The Tragical History of the Life and Death of Doctor Faustus
Christopher Marlowe · 1592
Drama isabelino de Christopher Marlowe escrito hacia 1592 que dramatiza el pacto de Fausto y su caída.
Faust
Johann Wolfgang von Goethe · 1808
Obra cumbre de Johann Wolfgang von Goethe publicada entre 1808 y 1832 que eleva la leyenda de Fausto a símbolo universal de la ambición humana.
Preguntas frecuentes
¿Existe un demonio concreto encargado de las encrucijadas?

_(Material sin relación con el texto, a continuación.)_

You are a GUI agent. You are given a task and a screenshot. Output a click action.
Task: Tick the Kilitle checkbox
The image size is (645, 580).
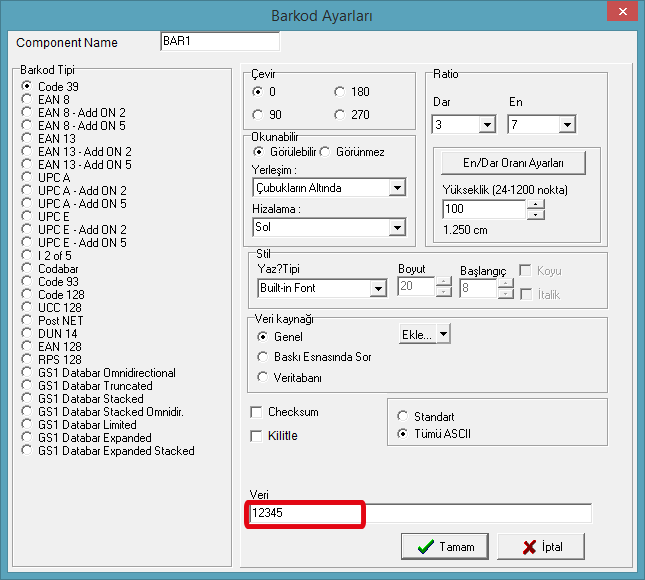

No en el folclore europeo. El cruce es el sitio donde se convoca, no un cargo repartido entre demonios; en el libro de Fausto de 1587 quien acude se presenta con el nombre de Mefostófiles, pero en otras versiones acude otro y con otro nombre. La idea de un puesto fijo, con un demonio de guardia en cada cruce, es muy posterior y viene de la ficción.
¿Cuánto dura el pacto?
No hay un plazo único. Los veinticuatro años que se citan tan a menudo son los del libro impreso en 1587, y valen para ese relato; la leyenda de Teófilo, cuatro siglos anterior, no fija ningún plazo, y en los cuentos populares el trato se rompe o se cumple según lo que exija la historia. El plazo cerrado e idéntico para todos es un invento moderno.
¿Se puede romper el pacto una vez firmado?
En la tradición cristiana, sí, y por una vía que no es la astucia. Teófilo recupera su documento por intercesión de la Virgen tras un arrepentimiento largo y público; el trato se deshace porque hay quien media, no porque se engañe a nadie. Fausto, en cambio, no se acoge a esa vía en el libro de 1587, y ese es justamente el sentido del relato: la puerta estaba abierta y no la usó.
¿Por qué precisamente en un cruce de caminos?
Porque es el único punto del paisaje que no pertenece a nadie. Ya recibía ofrendas en Grecia y en Roma; después quedó fuera del camposanto, con los suicidas enterrados y las horcas levantadas, y por tanto sin bendecir. Quien va allí de noche sale de la jurisdicción de la parroquia sin salir del término, que es exactamente lo que hace falta para llamar a quien no puede entrar en la iglesia.